[Start Excerpted passage]

Training is Part of the Company Culture

Since many organizations have adopted the idea of hiring for cultural fit and training for skills, everyone is amping up their training to provide optimal support and growth. Training is becoming a core part of hiring, retention and engagement, and is therefore a strong piece of the company culture.

Mark Murphy, founder and CEO of Leadership IQ, has been part of some pretty interesting research on why so many hires fail within the first 18 months on the job. The study tracked 20,000 new hires. Of the 46% of them who failed within that first 18 months, 89% of the time it was for attitudinal reasons, and a mere 11% of the time for lack of skill.

Zappos Gets It

If those numbers don’t prove the case for hiring for cultural fit, I’m not sure what will. Skills can be taught, attitude can’t. Zappos knows this all too well, and has created a system for hiring, training and retention based on this premise. Zappos has clearly defined and communicated their culture, brand and values. Their HR and management teams develop employee job descriptions, the entire recruitment process and even their training programs around them. For Zappos, who continues to lead the way in employee engagement and satisfaction, training and company culture are one. Of their ten core values, “Pursue Growth and Learning” is one.

[End Excerpted passage]
[Start Provided records]

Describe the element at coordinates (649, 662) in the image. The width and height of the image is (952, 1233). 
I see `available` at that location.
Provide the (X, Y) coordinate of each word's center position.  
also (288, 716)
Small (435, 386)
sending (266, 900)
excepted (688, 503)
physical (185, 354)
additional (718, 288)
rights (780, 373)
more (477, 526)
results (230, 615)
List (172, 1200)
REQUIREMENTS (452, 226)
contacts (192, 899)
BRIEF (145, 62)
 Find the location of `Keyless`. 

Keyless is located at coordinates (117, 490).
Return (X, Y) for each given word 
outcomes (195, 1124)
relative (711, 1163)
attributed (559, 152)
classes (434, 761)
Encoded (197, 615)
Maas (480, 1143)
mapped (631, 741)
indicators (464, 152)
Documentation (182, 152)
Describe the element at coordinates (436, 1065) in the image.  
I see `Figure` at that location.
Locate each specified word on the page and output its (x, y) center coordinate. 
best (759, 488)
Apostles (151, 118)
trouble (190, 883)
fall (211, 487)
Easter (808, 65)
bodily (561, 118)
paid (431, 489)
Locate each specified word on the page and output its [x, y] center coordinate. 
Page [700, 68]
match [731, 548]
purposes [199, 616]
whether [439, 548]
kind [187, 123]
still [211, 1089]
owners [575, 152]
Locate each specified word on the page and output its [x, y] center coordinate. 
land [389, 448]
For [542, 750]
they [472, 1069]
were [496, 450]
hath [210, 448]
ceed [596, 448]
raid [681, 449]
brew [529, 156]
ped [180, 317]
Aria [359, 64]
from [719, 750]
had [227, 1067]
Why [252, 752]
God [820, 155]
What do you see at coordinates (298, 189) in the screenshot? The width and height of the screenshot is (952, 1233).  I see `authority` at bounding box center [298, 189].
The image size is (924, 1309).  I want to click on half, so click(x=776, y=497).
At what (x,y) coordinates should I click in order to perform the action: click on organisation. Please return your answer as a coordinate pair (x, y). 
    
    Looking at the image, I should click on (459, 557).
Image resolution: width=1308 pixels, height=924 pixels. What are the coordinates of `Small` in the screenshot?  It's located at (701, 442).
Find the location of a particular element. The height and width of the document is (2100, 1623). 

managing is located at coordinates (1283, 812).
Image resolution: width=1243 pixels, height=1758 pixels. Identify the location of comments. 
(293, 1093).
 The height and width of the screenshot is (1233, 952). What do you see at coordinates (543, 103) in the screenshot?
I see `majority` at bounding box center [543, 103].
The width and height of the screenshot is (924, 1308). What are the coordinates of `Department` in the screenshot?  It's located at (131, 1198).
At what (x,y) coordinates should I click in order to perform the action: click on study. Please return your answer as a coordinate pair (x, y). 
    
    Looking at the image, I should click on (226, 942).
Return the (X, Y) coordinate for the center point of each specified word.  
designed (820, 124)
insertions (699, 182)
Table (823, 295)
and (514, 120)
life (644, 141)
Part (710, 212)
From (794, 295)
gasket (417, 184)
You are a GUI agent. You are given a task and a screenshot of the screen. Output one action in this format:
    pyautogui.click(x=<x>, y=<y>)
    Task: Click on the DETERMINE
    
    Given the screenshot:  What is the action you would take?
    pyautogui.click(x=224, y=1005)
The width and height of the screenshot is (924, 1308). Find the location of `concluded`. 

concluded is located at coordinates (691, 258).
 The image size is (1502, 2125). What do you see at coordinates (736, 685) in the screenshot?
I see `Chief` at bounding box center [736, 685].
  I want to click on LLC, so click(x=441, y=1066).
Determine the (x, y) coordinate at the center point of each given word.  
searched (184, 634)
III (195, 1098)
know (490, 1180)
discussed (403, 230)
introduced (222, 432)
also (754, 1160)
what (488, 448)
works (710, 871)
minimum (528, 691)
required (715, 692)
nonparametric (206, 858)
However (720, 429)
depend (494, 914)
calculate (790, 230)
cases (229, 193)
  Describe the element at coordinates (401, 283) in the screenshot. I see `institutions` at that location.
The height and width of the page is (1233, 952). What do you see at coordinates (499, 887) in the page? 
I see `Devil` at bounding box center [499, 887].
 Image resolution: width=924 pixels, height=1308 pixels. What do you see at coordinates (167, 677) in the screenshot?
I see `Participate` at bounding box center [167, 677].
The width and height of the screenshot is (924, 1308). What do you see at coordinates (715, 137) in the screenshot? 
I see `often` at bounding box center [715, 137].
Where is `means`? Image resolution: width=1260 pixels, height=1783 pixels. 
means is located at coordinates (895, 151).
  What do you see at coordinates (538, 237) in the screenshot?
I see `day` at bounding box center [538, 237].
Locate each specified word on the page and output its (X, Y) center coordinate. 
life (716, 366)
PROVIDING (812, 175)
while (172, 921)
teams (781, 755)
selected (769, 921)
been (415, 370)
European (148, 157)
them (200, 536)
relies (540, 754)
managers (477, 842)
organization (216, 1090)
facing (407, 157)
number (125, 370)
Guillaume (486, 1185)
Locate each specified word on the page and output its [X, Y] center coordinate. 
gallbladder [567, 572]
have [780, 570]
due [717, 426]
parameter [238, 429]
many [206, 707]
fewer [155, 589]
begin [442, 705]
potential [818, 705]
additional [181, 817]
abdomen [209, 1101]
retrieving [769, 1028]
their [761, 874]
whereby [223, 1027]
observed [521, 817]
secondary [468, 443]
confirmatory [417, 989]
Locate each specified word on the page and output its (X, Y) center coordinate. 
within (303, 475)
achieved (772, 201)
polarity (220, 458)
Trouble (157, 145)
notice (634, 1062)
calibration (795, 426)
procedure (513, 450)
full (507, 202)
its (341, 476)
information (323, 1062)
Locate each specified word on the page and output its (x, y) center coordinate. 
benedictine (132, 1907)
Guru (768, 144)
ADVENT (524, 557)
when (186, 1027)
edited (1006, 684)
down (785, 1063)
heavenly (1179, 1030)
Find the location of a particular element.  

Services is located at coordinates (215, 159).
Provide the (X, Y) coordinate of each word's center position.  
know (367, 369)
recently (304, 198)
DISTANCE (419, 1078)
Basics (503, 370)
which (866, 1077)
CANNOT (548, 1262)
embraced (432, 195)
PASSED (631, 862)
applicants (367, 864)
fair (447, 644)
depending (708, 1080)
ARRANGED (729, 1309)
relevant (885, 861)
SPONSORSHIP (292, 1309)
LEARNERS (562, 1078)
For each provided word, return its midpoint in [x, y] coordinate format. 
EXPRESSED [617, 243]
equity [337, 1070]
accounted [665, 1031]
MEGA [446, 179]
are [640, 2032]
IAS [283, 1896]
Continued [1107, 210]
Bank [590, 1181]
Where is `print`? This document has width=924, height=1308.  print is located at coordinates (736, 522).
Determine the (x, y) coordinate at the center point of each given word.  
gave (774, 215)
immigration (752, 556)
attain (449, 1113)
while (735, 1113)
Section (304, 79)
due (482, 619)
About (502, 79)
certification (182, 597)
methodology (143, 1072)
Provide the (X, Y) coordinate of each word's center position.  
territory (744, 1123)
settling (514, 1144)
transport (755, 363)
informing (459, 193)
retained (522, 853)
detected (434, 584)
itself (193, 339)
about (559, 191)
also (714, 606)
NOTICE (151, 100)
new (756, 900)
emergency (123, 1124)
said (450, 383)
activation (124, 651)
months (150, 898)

[End Provided records]

- [What you are asked to do]
In the text on training and company culture, transcribe the part that opens with the words containing "Training is Part" and closes with "lack of skill.".

- [Finished answer]
Training is Part of the Company Culture

Since many organizations have adopted the idea of hiring for cultural fit and training for skills, everyone is amping up their training to provide optimal support and growth. Training is becoming a core part of hiring, retention and engagement, and is therefore a strong piece of the company culture.

Mark Murphy, founder and CEO of Leadership IQ, has been part of some pretty interesting research on why so many hires fail within the first 18 months on the job. The study tracked 20,000 new hires. Of the 46% of them who failed within that first 18 months, 89% of the time it was for attitudinal reasons, and a mere 11% of the time for lack of skill.